The Kenya Airports Authority (KAA) has been asked to compensate some Isiolo residents a whooping Sh413.9 million over violation of their rights to property by displacing them to pave way for the expansion of Isiolo International Airport.
The Environment and Land Court in Isiolo further directed the Lands Cabinet Secretary, Attorney General, National Land Commission (NLC) and the KAA to place each of the 189 residents who filed the case to their respective parcels of land as allocated during a balloting exercise within a period of 90 days.
“I find that the petitioners (residents) have been rendered homeless for close to 20 years, they deserve compensation.

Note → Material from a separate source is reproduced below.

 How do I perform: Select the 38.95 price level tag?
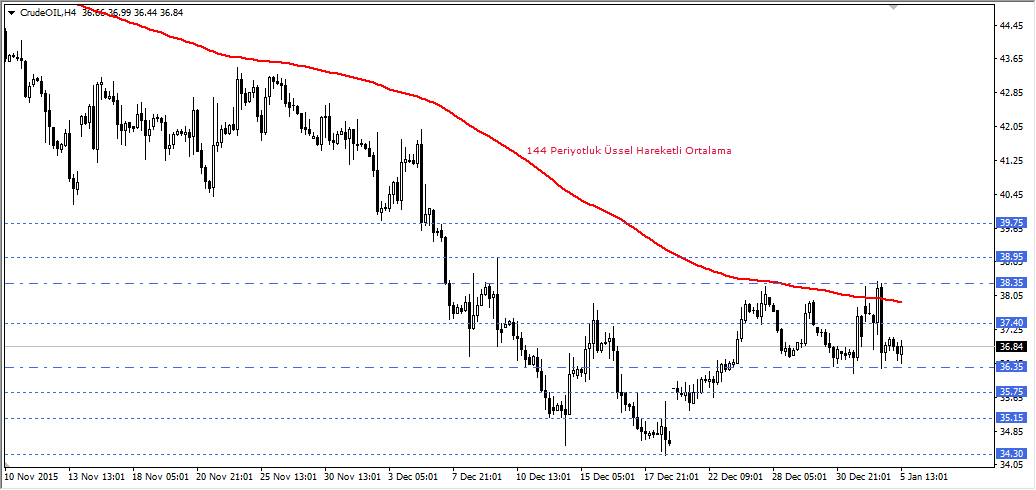click(x=1012, y=257)

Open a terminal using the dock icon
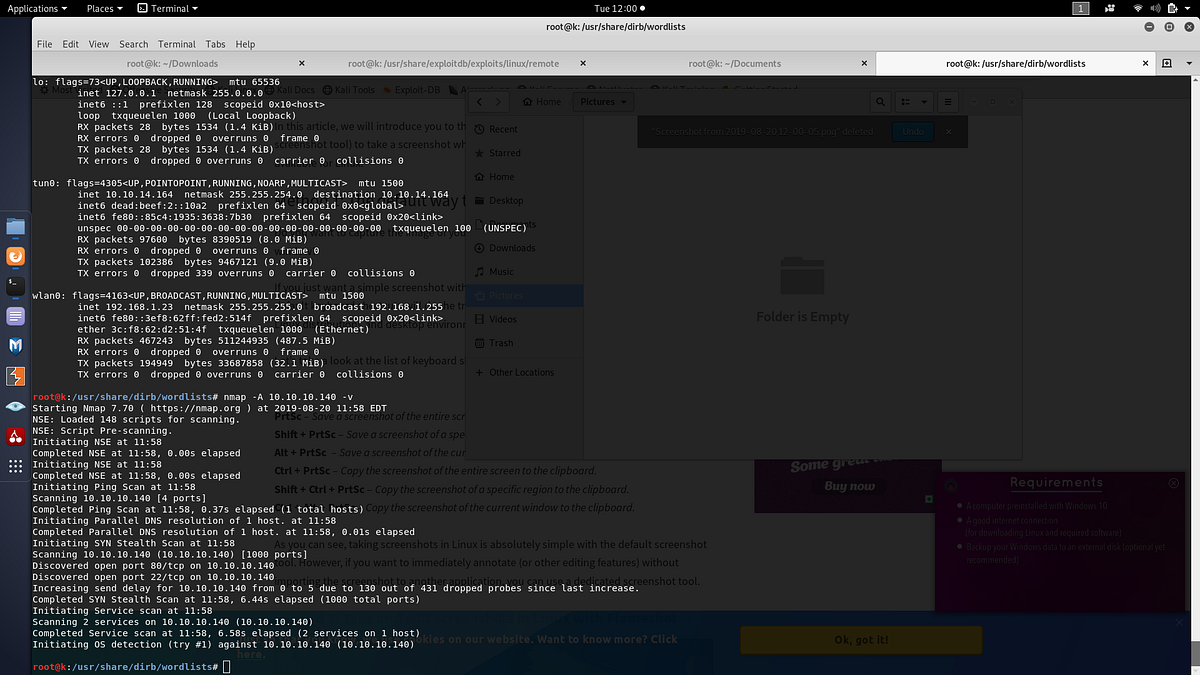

I will award them a modest sum of ksh 300, hardly enough to purchase two packets of maize flour, for each day the infraction of their rights to enjoy their property has subsisted,” ruled Justice Peter Njoroge.
Justice Njoroge added that the people have been landless for close to 20 years which has made most suffer.
“The petitioners were relocated from their land and for close 20 years have remained landless as they were unable to access the land intended for their compensation. This is an unmitigated denial of their right to own and enjoy their property,” Justice Njoroge ruled.
He further continued to add that it was in their responsibilities to ensure that every petitioner (residents) is fully compensated.
“Although an attempt was made to compensate them, there was no full and prompt compensation,” ruled Justice Njoroge adding that the 20 years delay exacerbates the indignity the petitioners have been subjected to.
The Isiolo residents told the court that they were among more 1,000 people whose lands were taken compulsorily by the government to expand the airport.
The Cabinet Secretary (CS) lands, AG, and KAA argued that the petitioners had not demonstrated how their fundamentals rights were violated and that they (Petitioners) did not show the size of the affected parcels of land about each of them.
The court further ruled the failure of the NLC to resolve the issue for 20 years debunks the argument that the petitioners had not exhausted local remedies.